Wheat (Triticum aestivum L.) seeds were aged for two years in the dark at 24°C and 40–50% humidity. Before germination, seeds were sterilized for 20 min using 2% H2O2. Subsequently, seeds were completely rinsed using pure water. Double-layer filter paper (diameter, 9 cm) was paved in culture dish. GBMs (G, GO and HGR) (6 ml 200 mg/l) were added in three culture dishes, respectively. Pure water (6 ml) as the control replaced GBMs. In each culture dish, 15 seeds were germinated. Culture dishes were placed in a light incubator at 3000 Lx irradiation, 24°C temperature and 80% humidity. Germination was performed for five days.

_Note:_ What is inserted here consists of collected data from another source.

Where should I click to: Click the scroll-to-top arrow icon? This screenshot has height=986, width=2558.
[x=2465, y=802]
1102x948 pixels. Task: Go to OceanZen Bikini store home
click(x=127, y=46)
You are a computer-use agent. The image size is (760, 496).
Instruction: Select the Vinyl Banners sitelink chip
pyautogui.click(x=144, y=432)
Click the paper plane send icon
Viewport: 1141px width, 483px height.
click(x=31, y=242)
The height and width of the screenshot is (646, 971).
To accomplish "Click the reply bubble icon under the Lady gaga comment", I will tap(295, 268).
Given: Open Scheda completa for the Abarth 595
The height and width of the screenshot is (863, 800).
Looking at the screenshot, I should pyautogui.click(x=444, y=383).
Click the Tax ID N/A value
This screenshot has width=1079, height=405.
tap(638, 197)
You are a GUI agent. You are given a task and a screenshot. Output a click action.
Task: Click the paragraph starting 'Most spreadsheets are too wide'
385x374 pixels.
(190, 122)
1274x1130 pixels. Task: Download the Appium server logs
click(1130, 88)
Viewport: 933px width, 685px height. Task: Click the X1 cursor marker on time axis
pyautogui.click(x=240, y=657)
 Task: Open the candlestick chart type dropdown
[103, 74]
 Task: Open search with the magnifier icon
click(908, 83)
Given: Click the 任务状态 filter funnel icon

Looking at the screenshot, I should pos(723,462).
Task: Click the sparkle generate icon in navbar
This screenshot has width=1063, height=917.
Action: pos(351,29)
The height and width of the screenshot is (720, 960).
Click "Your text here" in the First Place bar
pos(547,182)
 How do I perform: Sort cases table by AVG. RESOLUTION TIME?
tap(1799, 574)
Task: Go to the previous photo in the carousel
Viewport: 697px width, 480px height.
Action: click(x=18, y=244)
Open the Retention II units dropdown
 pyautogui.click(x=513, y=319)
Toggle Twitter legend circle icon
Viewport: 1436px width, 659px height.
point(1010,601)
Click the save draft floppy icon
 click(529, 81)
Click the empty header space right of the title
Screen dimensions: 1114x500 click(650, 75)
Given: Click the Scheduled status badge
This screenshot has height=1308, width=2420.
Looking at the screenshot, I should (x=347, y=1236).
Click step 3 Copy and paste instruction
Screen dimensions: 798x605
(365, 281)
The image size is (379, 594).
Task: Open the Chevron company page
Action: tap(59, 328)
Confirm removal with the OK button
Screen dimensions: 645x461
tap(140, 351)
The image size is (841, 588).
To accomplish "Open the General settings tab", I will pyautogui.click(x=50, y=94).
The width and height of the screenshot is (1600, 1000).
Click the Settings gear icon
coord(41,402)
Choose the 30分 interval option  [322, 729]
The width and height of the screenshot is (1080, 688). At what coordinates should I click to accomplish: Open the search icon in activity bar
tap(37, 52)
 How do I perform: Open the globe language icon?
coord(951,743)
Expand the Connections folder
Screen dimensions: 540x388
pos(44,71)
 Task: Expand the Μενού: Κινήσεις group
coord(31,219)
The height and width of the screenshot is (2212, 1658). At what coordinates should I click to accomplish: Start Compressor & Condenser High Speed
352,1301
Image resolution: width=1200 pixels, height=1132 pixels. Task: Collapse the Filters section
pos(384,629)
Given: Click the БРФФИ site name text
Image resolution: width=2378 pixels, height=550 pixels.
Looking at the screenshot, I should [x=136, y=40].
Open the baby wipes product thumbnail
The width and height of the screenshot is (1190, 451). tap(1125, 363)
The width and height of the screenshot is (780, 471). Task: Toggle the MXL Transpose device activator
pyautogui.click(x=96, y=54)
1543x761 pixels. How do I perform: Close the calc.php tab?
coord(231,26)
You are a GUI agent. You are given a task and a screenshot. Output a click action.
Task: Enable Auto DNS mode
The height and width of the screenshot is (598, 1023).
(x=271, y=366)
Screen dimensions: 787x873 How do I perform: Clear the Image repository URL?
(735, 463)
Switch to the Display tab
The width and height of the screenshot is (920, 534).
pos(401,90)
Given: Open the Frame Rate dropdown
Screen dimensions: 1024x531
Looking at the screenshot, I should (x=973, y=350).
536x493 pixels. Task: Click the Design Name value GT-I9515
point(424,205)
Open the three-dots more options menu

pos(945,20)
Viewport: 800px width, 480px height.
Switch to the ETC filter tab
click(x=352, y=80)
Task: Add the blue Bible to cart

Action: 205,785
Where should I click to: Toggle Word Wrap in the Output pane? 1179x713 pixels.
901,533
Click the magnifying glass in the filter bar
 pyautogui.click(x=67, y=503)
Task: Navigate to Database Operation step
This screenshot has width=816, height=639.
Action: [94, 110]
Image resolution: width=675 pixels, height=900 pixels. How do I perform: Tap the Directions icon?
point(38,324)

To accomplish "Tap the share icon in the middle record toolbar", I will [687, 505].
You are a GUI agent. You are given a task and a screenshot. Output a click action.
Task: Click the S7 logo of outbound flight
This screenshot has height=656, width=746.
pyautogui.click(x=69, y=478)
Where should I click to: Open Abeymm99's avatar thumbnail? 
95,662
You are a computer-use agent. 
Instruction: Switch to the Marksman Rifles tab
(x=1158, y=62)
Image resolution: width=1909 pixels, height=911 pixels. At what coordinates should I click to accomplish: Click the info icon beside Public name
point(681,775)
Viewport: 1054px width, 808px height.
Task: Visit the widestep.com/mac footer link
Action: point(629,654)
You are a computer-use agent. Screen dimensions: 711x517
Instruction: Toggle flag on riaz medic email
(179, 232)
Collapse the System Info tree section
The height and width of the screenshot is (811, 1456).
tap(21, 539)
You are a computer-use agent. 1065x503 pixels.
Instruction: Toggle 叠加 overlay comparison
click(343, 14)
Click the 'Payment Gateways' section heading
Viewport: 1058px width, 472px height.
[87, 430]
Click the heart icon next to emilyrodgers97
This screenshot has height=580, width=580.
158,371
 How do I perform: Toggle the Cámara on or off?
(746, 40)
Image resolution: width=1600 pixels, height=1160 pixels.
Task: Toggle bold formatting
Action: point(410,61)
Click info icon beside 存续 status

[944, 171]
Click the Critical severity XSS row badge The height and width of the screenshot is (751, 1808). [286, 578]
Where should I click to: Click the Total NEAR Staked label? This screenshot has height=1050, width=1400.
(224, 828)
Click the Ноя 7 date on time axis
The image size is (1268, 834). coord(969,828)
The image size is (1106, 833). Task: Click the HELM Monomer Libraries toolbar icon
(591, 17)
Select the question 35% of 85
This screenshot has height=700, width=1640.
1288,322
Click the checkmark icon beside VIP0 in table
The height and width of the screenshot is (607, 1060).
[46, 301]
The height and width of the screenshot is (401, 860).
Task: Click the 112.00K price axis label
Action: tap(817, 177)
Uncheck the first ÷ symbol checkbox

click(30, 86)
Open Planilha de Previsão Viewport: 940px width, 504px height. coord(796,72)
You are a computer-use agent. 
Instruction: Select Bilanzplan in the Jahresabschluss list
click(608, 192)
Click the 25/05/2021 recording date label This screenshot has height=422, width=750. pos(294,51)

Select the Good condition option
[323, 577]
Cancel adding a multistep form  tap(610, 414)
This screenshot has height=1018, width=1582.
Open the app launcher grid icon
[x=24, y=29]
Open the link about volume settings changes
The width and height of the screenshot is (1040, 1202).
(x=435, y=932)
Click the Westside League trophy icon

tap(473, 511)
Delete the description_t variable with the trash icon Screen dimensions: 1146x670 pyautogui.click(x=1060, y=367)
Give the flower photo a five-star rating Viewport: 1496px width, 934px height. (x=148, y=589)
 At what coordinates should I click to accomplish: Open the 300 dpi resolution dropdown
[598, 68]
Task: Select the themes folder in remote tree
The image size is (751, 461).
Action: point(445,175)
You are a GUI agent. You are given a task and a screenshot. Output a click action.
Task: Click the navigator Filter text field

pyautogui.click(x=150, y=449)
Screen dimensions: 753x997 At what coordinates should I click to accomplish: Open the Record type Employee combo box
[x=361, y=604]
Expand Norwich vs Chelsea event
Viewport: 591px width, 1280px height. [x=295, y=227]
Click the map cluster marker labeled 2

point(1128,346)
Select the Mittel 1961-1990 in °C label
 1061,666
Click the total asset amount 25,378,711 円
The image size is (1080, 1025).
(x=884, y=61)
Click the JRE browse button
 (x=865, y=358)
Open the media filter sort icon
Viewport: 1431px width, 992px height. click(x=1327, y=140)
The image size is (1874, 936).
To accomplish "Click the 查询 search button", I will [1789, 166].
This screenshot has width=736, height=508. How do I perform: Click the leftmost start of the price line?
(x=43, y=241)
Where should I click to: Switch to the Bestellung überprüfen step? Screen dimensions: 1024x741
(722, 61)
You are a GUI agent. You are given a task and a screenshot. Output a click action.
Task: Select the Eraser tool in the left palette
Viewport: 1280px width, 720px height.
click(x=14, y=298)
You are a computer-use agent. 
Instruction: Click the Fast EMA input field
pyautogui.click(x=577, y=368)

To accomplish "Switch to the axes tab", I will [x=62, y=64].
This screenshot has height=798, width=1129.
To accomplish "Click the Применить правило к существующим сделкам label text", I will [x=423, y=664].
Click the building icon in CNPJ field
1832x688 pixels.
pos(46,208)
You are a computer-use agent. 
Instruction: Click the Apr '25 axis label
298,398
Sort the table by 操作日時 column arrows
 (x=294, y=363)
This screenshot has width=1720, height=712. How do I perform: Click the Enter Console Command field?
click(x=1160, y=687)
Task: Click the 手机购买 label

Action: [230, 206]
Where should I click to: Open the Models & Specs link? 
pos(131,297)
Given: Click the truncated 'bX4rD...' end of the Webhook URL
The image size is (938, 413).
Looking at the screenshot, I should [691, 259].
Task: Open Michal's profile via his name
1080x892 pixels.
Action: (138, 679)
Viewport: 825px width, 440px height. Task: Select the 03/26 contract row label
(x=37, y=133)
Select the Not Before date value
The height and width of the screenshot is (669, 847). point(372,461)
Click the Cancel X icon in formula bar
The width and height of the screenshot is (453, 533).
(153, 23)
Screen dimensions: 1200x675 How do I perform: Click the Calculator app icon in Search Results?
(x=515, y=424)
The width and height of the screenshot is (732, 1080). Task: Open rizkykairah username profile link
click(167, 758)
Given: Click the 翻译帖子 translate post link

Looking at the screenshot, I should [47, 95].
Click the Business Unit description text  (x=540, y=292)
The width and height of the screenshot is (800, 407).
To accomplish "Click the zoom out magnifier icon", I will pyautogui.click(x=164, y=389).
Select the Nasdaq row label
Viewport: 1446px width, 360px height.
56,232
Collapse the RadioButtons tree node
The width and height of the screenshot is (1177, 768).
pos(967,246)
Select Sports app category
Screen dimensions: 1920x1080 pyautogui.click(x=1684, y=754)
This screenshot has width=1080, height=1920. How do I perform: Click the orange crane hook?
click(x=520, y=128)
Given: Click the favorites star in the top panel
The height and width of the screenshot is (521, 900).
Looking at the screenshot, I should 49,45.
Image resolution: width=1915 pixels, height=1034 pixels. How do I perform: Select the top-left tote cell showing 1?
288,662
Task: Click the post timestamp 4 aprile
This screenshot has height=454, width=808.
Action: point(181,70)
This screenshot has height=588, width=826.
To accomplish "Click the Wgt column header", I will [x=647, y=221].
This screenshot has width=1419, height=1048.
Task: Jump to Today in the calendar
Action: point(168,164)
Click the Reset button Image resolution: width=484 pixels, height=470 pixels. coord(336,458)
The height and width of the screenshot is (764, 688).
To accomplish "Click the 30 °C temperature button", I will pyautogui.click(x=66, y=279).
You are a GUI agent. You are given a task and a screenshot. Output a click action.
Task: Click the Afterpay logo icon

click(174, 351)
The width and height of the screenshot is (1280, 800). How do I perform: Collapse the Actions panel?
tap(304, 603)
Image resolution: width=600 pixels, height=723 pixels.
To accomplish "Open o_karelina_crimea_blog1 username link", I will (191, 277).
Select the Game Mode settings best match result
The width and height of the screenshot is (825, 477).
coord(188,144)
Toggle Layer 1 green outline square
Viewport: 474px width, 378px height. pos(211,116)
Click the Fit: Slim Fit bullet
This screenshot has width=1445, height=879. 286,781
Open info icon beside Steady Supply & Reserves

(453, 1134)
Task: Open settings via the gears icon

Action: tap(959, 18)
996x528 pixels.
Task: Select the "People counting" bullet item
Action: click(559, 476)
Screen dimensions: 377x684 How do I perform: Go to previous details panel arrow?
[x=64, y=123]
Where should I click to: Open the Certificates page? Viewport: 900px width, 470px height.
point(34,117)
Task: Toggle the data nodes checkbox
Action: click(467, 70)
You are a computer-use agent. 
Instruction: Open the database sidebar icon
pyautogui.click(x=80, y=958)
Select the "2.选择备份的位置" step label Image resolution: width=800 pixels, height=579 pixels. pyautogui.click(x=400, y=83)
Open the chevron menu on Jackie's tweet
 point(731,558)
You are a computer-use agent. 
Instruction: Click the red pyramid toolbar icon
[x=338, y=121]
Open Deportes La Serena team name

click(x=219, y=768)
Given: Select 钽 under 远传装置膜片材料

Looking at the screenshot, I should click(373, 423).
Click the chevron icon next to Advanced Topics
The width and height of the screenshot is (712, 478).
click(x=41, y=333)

Fresh weight, leaf length, root length and root differentiation (number) were recorded using the plant analyzer (EPSON PerfectionV700 Photo, SilverFast STD4800). The activity of SOD, CAT and POD and the content of MDA were analyzed as in the previous work52.

Metabolic analysis

Fresh tissues (about 0.1–0.2 g) were ground in liquid nitrogen. A 2 ml solution (ratio of volume, methanol: chloroform: water = 2.5:1:1) and 0.2 mg/ml ribitol (50 μl) as the internal standard were added. Metabolites were intensively extracted using ultrasound (400 W, 10 min) in an ice-bath and centrifuged for 100 min at 11000 g and 4°C. The supernate was collected. The sediment was extracted again using 1 ml solution (ratio of volume, methanol: chloroform = 1:1) as the above ultrasound and centrifugation. The supernate was mixed with the first supernate. Water (500 μl) was added and then centrifuged at 5000 g for 3 min. The down-layer solution was dried by nitrogen blow-off. For the up-layer solution, methanol was blown away by nitrogen and then water was lyophilized. Methoxamine hydrochloride (20 mg/ml, 50 μl) and N-methyl-N-(trimethylsilyl)trifluoroacetamide (80 μl) were used as derivatives. Samples (1 μl) were injected into the GC column in the split mode (1:5). GC (Agilent 6890N, Agilent Technologies, USA) linked to a quadrupole MS (Agilent 5973, Agilent Technologies, USA) was used to analyze metabolites. GC separation was achieved on a DB-5 MS capillary column (30 m, 0.25 mm i.d., 0.25 μm film thickness). The injection temperature was 230°C and the transfer line and the ion source were set at 250°C. The spectrometer was operated in the electron-impact mode. The detection voltage was 2100 V. The full scan range was from 60 to 800 amu. Helium as the carrier gas was set at a constant flow rate of 2 ml/min. The oven temperature was maintained at 80°C for 2 min and then increased at a rate of 15°C/min to 320°C and held for 6 min. Metabolites were identified by the NIST 08 library. The PCA analysis and the OPLS-DA analysis were performed using the SIMCA-P 11.5 software. The thermal map was drawn using the MeV 4.8.1 software.